Iranian-American company executive (born 1985)

Roxanne Varza attends TechCrunch Q&A in London, 2015

Roxanne Varza (رکسانا ورزا; born February 1985) is Director of Station F, a startup campus, the world's biggest facility of its kind, based in Paris, France where she is recognized as one of the most influential figures in the French startup ecosystem. The French media have called Varza the "young empress of startups,", the "queen of tech" and "the new pope of high-tech and startups in France." An American-born French with Iranian origins, who grew up in Silicon Valley, Varza was formerly a journalist and startup ambassador before being personally selected by Free founder Xavier Niel to spearhead the development of Station F.

==Personal life==
Varza was born in February 1985 in Palo Alto, California, in a Zoroastrian family. Her parents emigrated from Iran in 1979 during the Islamic Revolution. Varza obtained a bachelor's degree in French literature from the University of California, Los Angeles (UCLA), after an exchange year in Bordeaux. She enjoyed reading great French authors and philosophers such as the playwriter Molière, poet Baudelaire, philosophers Voltaire, Rousseau and humanist Rabelais.

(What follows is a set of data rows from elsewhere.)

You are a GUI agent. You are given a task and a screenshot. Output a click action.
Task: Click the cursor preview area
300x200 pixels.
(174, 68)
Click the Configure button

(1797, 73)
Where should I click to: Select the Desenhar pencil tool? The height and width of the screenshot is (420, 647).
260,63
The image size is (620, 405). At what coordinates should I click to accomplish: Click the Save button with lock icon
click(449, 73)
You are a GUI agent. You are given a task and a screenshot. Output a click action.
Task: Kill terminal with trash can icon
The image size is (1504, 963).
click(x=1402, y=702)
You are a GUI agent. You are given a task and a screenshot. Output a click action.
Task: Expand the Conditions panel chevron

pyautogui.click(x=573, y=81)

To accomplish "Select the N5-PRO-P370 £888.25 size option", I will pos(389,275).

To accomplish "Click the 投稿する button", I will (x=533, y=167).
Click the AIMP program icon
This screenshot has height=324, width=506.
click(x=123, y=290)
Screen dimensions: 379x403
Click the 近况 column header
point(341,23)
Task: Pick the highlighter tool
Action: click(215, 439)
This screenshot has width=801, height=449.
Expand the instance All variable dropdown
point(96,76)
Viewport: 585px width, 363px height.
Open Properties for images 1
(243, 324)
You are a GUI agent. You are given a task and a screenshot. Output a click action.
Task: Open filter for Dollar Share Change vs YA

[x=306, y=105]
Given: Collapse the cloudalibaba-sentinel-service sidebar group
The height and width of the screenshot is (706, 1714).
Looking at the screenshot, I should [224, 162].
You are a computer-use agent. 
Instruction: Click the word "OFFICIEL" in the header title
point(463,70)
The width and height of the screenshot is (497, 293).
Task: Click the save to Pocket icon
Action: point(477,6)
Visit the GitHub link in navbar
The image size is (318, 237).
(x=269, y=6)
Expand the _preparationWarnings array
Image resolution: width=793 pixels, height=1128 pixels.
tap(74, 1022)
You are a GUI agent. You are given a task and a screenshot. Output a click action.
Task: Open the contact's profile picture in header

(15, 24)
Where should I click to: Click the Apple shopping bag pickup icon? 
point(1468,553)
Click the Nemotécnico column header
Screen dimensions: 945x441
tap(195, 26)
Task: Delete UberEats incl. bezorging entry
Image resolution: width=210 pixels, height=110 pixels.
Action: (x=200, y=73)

At UCLA, her professors include Alain Mabanckou.

In 2007, she joined Business France, then known as the French International Investment Agency. She advised Silicon Valley companies wishing to set up in France. Later, Varza decided to move to France for further studies. From 2009 to 2011, she pursued a dual degree between Sciences Po Paris and the London School of Economics, obtaining a master's degree in International Business and a degree in International Economic Policy.

Varza is married to Ning Li, who co-founded the furniture company Made.com. They have a daughter.

==Career==
Varza was previously the head of French Microsoft start-up activities, including Bizspark and Microsoft Ventures and currently serves as Director of Station F, a large startup incubator facility in the 13th arrondissement of Paris. Prior to working with Microsoft, she was part of multiple European start-up companies and was the editor for TechCrunch France, which she received a job offer from after writing the blog TechBaguette. Her activities also include advising Silicon Valley corporations about operating in France. She co-founded Girls in Tech Paris, Girls in Tech London, and was the founder of the website Tech.eu. Girls In Tech organizes training courses in computer code writing for women.

In April 2013, Business Insider ranked Roxanne Varza among the 30 most influential women under 30 in the technology sector. She is currently an Ambassador for the European Innovation Council for the years 2021-2027.

In January 2017, she received French nationality.